Ralph DePalma, l’un des plus grands pilotes de son temps, avec sa puissante Packard de 12 cylindres, établit un nouveau record mondial en 1919 à 149 mph (240 km/h) – record qui prendra plus de dix ans à être battu. Puis vient l’époque des deux plus formidables rivaux de l’histoire de la conquête de la vitesse : Malcolm Campbell et Henry Segrave. Ces deux riches Britanniques, qui seront chacun anoblis par le roi d’Angleterre pour leurs records de vitesse, commencent à s’affronter dans les années 1920 sur le circuit des Brooklands en Angleterre, le premier circuit automobile du monde construit en 1907. Lorsque leurs voitures toujours plus puissantes se révèlent trop rapides pour l’ovale en béton des Brooklands, ils se tournent vers les plages, à Pendine Sands ou Southport en Grande-Bretagne d’abord, puis, forcément, à Daytona. Chacun construisant en secret un engin capable de dépasser la barre des 200 mph (321 km/h), une vitesse que seuls les avions atteignent à l’époque.
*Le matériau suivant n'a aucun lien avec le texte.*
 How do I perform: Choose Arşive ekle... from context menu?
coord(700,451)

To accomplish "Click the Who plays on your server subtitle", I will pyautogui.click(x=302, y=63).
Leurs bolides, conçus spécifiquement pour des courses en ligne droite sur la plage, sont d’ailleurs équipés de moteurs d’avion. Segrave remporte la première manche en 1927 à Daytona avec sa Sunbeam Mystery S, atteignant 203 mph (328 km/h).C’est le premier record homologué selon les normes internationales en calculant la vitesse moyenne de deux passes en sens inverse dans un mile mesuré, afin de compenser l’effet du vent. Campbell prend sa revanche l’année suivante avec sa Bluebird – le nom qu’il donnera à toutes ses voitures – à 207 mph (333 km/h). En 1929, Segrave reprend la main à 231 mph (372 km/h) avec son nouveau bolide Golden Arrow, un record du monde qui lui vaut son titre de noblesse et la première page du New York Times. Tragiquement, il disparaît un an plus tard dans un accident de bateau en tentant de battre un record de vitesse sur l’eau. Campbell devient dès lors le roi incontesté de la vitesse, battant année après année ses propres records du monde à Daytona avec des versions toujours plus puissantes de sa célèbre Bluebird. Ses exploits attirent des milliers de personnes ainsi que la presse du monde entier. En mars 1935, visant les 300 mph (482 km/h), il fait une pointe à 330 mph (531 km/h) lors de son premier passage – la plus haute vitesse atteinte à Daytona –,
mais des problèmes lors du trajet de retour réduisent la vitesse moyenne de son record officiel à 276 mph (445 km/h). C’est le dernier record établi sur la plage de Daytona. Cet échec incite Campbell à tester un nouveau site, l’étendue salée de Bonneville Salt Flats dans l’Utah. En septembre de la même année, il relève son défi en y établissant son ultime record officiel à 301 mph (485 km/h). Durant cet exploit, et depuis 1930, Campbell porte une Rolex Oyster, dont il témoignera – sans jamais accepter de rémunération de Rolex comme en attestent des publicités de l’époque – de son exceptionnelle résistance aux chocs et aux vibrations. Ainsi, le premier Témoignage Rolex dans le domaine des sports automobiles est déjà étroitement lié à Daytona.

« Daytona Beach, en Floride, est l’unique endroit que je connaisse où il est possible d’établir des records mondiaux de vitesse. Le sable compact est presque aussi dur que du béton et il y a assez de distance pour accélérer au maximum. »
Sir Malcolm Campbell, détenteur du record mondial de vitesse, mai 1932.